5 arguments against intervention in Libya


Prominent U.S. pundits are expressing deep skepticism about the U.S. intervention in Libya. I’ve compiled some of the frequently-made arguments in this post, and am scouring the web for pro-intervention points of view to post in the next roundup. Skeptics of the intervention are asking: Why this? To protect what interests? At what cost? For whom? And what next?

1. Why this?
Ezra Klein thinks there are better things to do with our money:
“The easy response to this is to ask how I can be so diffident in the face of slaughter. But consider Obama’s remarks. “Left unchecked,” he said, “we have every reason to believe that Gaddafi would commit atrocities against his people. Many thousands could die.” Every year, one million people die from malaria. About three million children die, either directly or indirectly, due to hunger. There is much we could due to help the world if we were willing. The question that needs to be asked is: Why this?”

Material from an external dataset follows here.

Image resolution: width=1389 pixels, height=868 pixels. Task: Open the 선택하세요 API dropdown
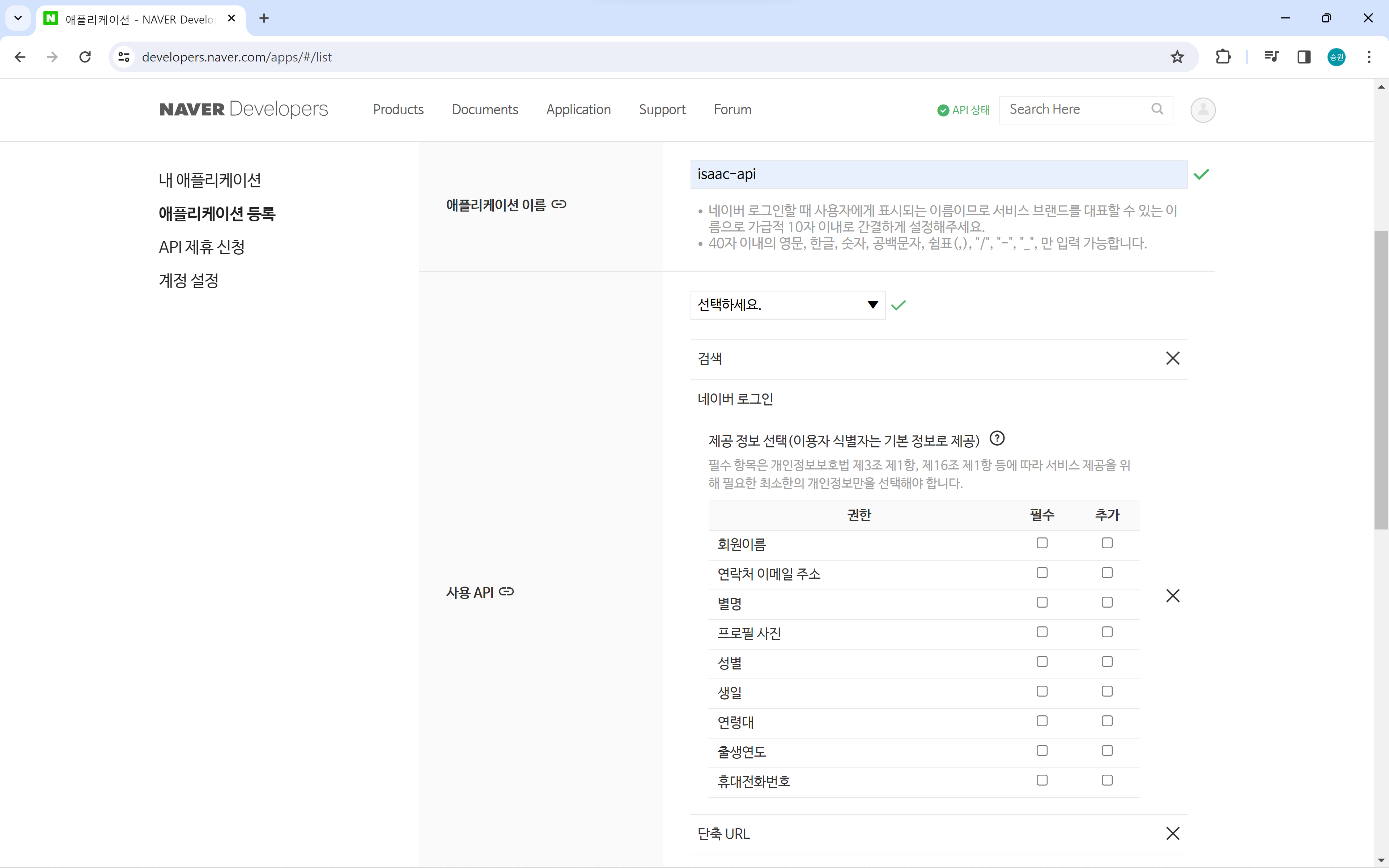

2. What are our interests in Libya?
Richard Haas argues that the U.S. doesn’t have any, anyway:
"…U.S. interests are decidedly less than vital. Libya accounts for only 2 percent of world oil production. The scale of the humanitarian crisis is not unique; indeed, this is not strictly speaking a humanitarian intervention. It is a decision to participate in Libya's civil war.”

Leslie H. Gelb agrees:
“No foreign states have vital interests at stake in Libya. Events in this rather odd and isolated land have little bearing on the rest of the tumultuous Mideast region. Also not to be dismissed, there are far, far worse humanitarian horrors elsewhere. Yet, U.S. neoconservatives and liberal humanitarian interventionists have trapped another U.S. president into acting as if the opposite were true.”

3. At what cost?
Jim Manzi contends that we cannot afford this:
"I understand the humanitarian impulse to help the underdog, but we have finite resources, and cannot hold ourselves responsible for the political freedom of every human being on Earth. As many others have said, the obvious problem with this action is that we must set the pretty gauzy-sounding benefits of influencing public opinion in the Middle East, avenging ourselves for the Pan Am bombing, possibly improving the lives of people in Libya and so forth, against the many ways that this could plausibly turn into a much more expensive proposition than is currently anticipated – and not only in terms of money."

Tom Friedman agrees:
"…sadly, we can’t afford it. We have got to get to work on our own country. If the president is ready to take some big, hard, urgent, decisions, shouldn’t they be first about nation-building in America, not in Libya?"

4. Who are we helping?
Friedman further holds that we don’t know who we are helping:
"...we should be doubly cautious of intervening in places that could fall apart in our hands, a là Iraq, especially when we do not know, a là Libya, who the opposition groups really are — democracy movements led by tribes or tribes exploiting the language of democracy?"

5. What happens next?
James Fallows says that the American military rarely asks this essential question:
"Count me among those very skeptical of how this commitment was made and where it might lead….The most predictable failure in modern American military policy has been the reluctance to ask, And what happens then? We invade Iraq to push Saddam Hussein from power. Good. What happens then? Obama increases our commitment in Afghanistan and says that "success" depends on the formation of a legitimate, honest Afghan government on a certain timetable. The deadline passes. What happens then?"